== Task item ==
The full set of entries has to be output exactly.

== Collected data entries ==
──────

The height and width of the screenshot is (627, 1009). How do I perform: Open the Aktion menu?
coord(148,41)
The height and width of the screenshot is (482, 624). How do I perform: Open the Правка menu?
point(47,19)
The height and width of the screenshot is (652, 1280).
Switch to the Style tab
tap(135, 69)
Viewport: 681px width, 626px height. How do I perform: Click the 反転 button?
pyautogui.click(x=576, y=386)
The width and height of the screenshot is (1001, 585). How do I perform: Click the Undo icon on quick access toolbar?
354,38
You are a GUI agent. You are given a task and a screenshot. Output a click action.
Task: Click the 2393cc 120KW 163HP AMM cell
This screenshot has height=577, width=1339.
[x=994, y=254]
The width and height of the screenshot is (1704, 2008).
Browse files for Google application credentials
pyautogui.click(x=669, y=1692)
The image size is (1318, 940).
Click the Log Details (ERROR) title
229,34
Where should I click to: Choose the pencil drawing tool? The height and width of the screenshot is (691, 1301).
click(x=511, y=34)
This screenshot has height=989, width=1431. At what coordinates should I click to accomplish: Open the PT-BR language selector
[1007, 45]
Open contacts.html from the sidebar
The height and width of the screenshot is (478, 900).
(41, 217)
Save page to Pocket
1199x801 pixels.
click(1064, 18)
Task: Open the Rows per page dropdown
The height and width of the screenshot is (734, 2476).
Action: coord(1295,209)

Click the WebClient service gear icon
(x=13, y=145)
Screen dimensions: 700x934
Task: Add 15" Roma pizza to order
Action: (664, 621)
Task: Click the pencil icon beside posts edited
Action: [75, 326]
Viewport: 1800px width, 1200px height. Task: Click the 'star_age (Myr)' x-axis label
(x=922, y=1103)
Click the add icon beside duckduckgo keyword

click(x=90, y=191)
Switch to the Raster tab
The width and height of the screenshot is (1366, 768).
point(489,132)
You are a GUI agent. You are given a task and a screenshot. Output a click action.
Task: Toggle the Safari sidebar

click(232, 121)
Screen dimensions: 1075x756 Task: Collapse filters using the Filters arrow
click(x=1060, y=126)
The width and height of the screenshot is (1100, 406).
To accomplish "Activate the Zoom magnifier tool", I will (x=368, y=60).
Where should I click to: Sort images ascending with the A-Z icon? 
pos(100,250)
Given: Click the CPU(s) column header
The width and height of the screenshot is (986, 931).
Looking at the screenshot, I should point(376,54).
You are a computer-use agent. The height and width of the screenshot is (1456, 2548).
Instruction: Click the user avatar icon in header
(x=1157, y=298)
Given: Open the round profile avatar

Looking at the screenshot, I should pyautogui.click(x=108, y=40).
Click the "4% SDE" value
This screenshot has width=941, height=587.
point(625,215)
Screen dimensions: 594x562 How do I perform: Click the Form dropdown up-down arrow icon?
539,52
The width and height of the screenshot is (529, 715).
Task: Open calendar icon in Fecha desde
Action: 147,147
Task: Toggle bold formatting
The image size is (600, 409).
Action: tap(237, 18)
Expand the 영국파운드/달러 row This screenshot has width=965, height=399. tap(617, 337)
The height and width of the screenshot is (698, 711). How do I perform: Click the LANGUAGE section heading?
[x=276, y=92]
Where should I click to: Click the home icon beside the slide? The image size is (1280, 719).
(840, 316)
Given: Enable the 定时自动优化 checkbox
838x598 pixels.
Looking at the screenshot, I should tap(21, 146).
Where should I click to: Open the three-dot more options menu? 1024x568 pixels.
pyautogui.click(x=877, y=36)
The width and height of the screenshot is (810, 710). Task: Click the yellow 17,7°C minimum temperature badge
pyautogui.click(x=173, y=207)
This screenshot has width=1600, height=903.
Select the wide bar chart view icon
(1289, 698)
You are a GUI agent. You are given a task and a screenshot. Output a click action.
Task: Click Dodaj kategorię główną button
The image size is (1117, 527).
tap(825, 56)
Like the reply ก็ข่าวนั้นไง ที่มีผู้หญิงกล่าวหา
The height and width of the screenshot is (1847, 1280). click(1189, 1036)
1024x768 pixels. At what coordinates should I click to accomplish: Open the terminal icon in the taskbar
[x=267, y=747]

──────

== Solution to this exercise ==
The height and width of the screenshot is (627, 1009). How do I perform: Open the Aktion menu?
coord(148,41)
The height and width of the screenshot is (482, 624). How do I perform: Open the Правка menu?
point(47,19)
The height and width of the screenshot is (652, 1280).
Switch to the Style tab
tap(135, 69)
Viewport: 681px width, 626px height. How do I perform: Click the 反転 button?
pyautogui.click(x=576, y=386)
The width and height of the screenshot is (1001, 585). How do I perform: Click the Undo icon on quick access toolbar?
354,38
You are a GUI agent. You are given a task and a screenshot. Output a click action.
Task: Click the 2393cc 120KW 163HP AMM cell
This screenshot has height=577, width=1339.
[x=994, y=254]
The width and height of the screenshot is (1704, 2008).
Browse files for Google application credentials
pyautogui.click(x=669, y=1692)
The image size is (1318, 940).
Click the Log Details (ERROR) title
229,34
Where should I click to: Choose the pencil drawing tool? The height and width of the screenshot is (691, 1301).
click(x=511, y=34)
This screenshot has height=989, width=1431. At what coordinates should I click to accomplish: Open the PT-BR language selector
[1007, 45]
Open contacts.html from the sidebar
The height and width of the screenshot is (478, 900).
(41, 217)
Save page to Pocket
1199x801 pixels.
click(1064, 18)
Task: Open the Rows per page dropdown
The height and width of the screenshot is (734, 2476).
Action: coord(1295,209)

Click the WebClient service gear icon
(x=13, y=145)
Screen dimensions: 700x934
Task: Add 15" Roma pizza to order
Action: (664, 621)
Task: Click the pencil icon beside posts edited
Action: [75, 326]
Viewport: 1800px width, 1200px height. Task: Click the 'star_age (Myr)' x-axis label
(x=922, y=1103)
Click the add icon beside duckduckgo keyword

click(x=90, y=191)
Switch to the Raster tab
The width and height of the screenshot is (1366, 768).
point(489,132)
You are a GUI agent. You are given a task and a screenshot. Output a click action.
Task: Toggle the Safari sidebar

click(232, 121)
Screen dimensions: 1075x756 Task: Collapse filters using the Filters arrow
click(x=1060, y=126)
The width and height of the screenshot is (1100, 406).
To accomplish "Activate the Zoom magnifier tool", I will (x=368, y=60).
Where should I click to: Sort images ascending with the A-Z icon? 
pos(100,250)
Given: Click the CPU(s) column header
The width and height of the screenshot is (986, 931).
Looking at the screenshot, I should point(376,54).
You are a computer-use agent. The height and width of the screenshot is (1456, 2548).
Instruction: Click the user avatar icon in header
(x=1157, y=298)
Given: Open the round profile avatar

Looking at the screenshot, I should pyautogui.click(x=108, y=40).
Click the "4% SDE" value
This screenshot has width=941, height=587.
point(625,215)
Screen dimensions: 594x562 How do I perform: Click the Form dropdown up-down arrow icon?
539,52
The width and height of the screenshot is (529, 715).
Task: Open calendar icon in Fecha desde
Action: 147,147
Task: Toggle bold formatting
The image size is (600, 409).
Action: tap(237, 18)
Expand the 영국파운드/달러 row This screenshot has width=965, height=399. tap(617, 337)
The height and width of the screenshot is (698, 711). How do I perform: Click the LANGUAGE section heading?
[x=276, y=92]
Where should I click to: Click the home icon beside the slide? The image size is (1280, 719).
(840, 316)
Given: Enable the 定时自动优化 checkbox
838x598 pixels.
Looking at the screenshot, I should tap(21, 146).
Where should I click to: Open the three-dot more options menu? 1024x568 pixels.
pyautogui.click(x=877, y=36)
The width and height of the screenshot is (810, 710). Task: Click the yellow 17,7°C minimum temperature badge
pyautogui.click(x=173, y=207)
This screenshot has width=1600, height=903.
Select the wide bar chart view icon
(1289, 698)
You are a GUI agent. You are given a task and a screenshot. Output a click action.
Task: Click Dodaj kategorię główną button
The image size is (1117, 527).
tap(825, 56)
Like the reply ก็ข่าวนั้นไง ที่มีผู้หญิงกล่าวหา
The height and width of the screenshot is (1847, 1280). click(1189, 1036)
1024x768 pixels. At what coordinates should I click to accomplish: Open the terminal icon in the taskbar
[x=267, y=747]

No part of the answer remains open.